What to do:
Please write out the lines of the data exactly, beginning with the first and ending with the line containing "The height and"; leave the pictures behind.

Data shown:

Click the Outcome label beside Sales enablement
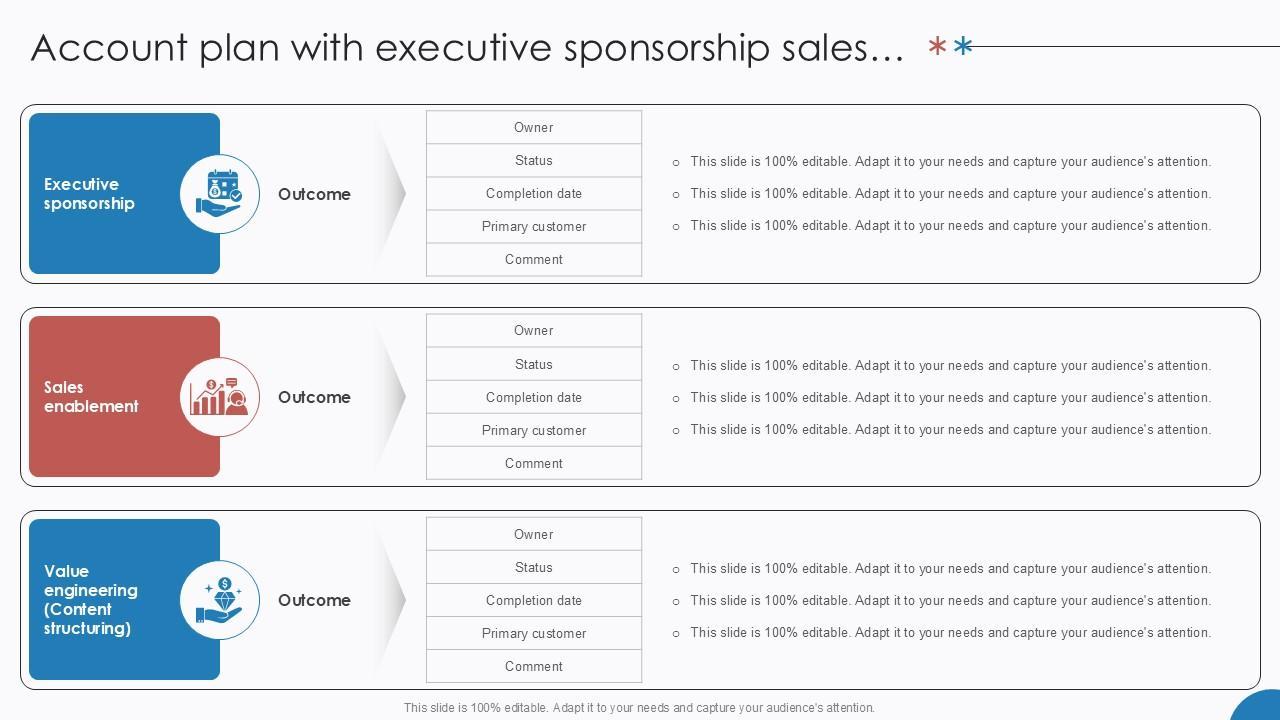This screenshot has height=720, width=1280. 314,397
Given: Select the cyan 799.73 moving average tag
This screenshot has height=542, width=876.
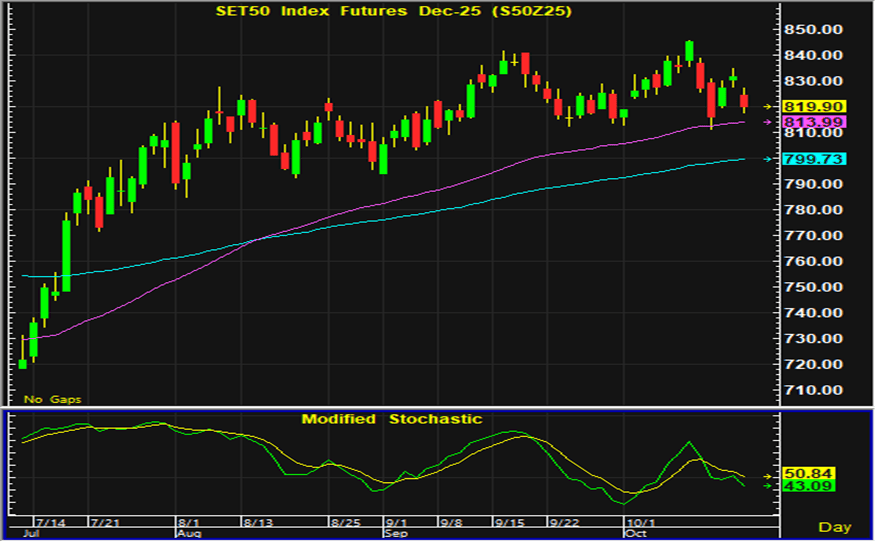Looking at the screenshot, I should (x=818, y=159).
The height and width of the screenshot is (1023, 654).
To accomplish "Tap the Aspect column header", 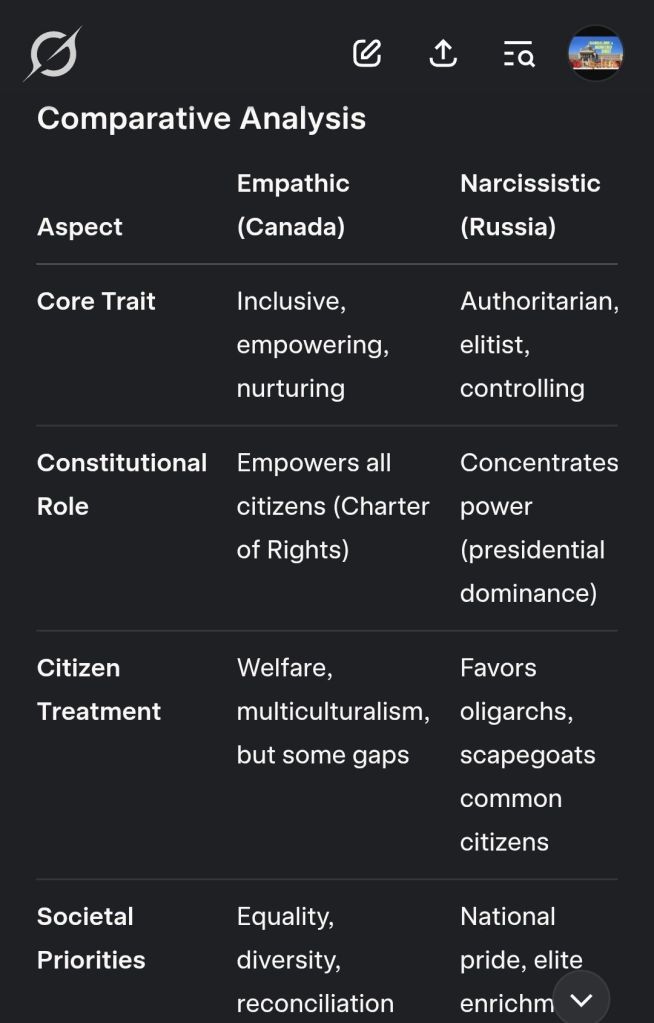I will point(80,227).
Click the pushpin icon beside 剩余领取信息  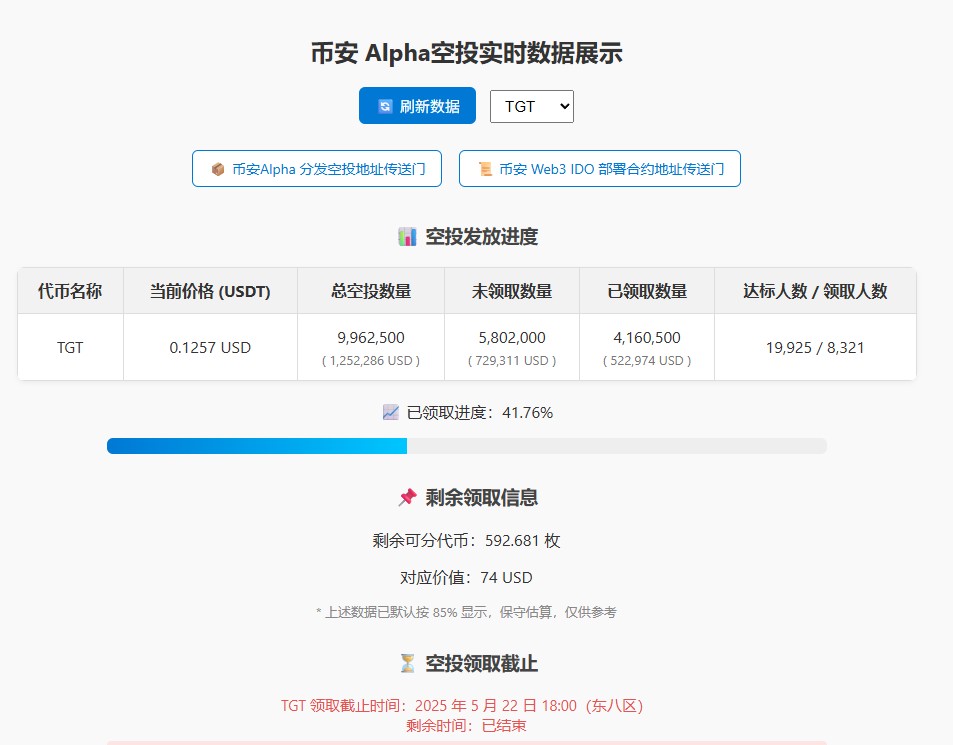pyautogui.click(x=407, y=497)
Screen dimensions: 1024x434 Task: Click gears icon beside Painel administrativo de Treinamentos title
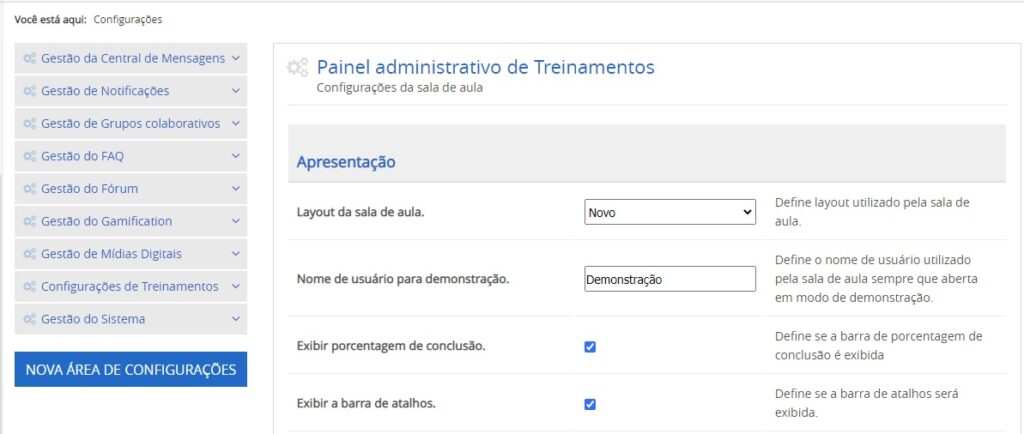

Output for this task:
Click the Outcome label beside Sales enablement
This screenshot has height=720, width=1280. 314,397
Given: Select the cyan 799.73 moving average tag
This screenshot has height=542, width=876.
Looking at the screenshot, I should (x=818, y=159).
The height and width of the screenshot is (1023, 654).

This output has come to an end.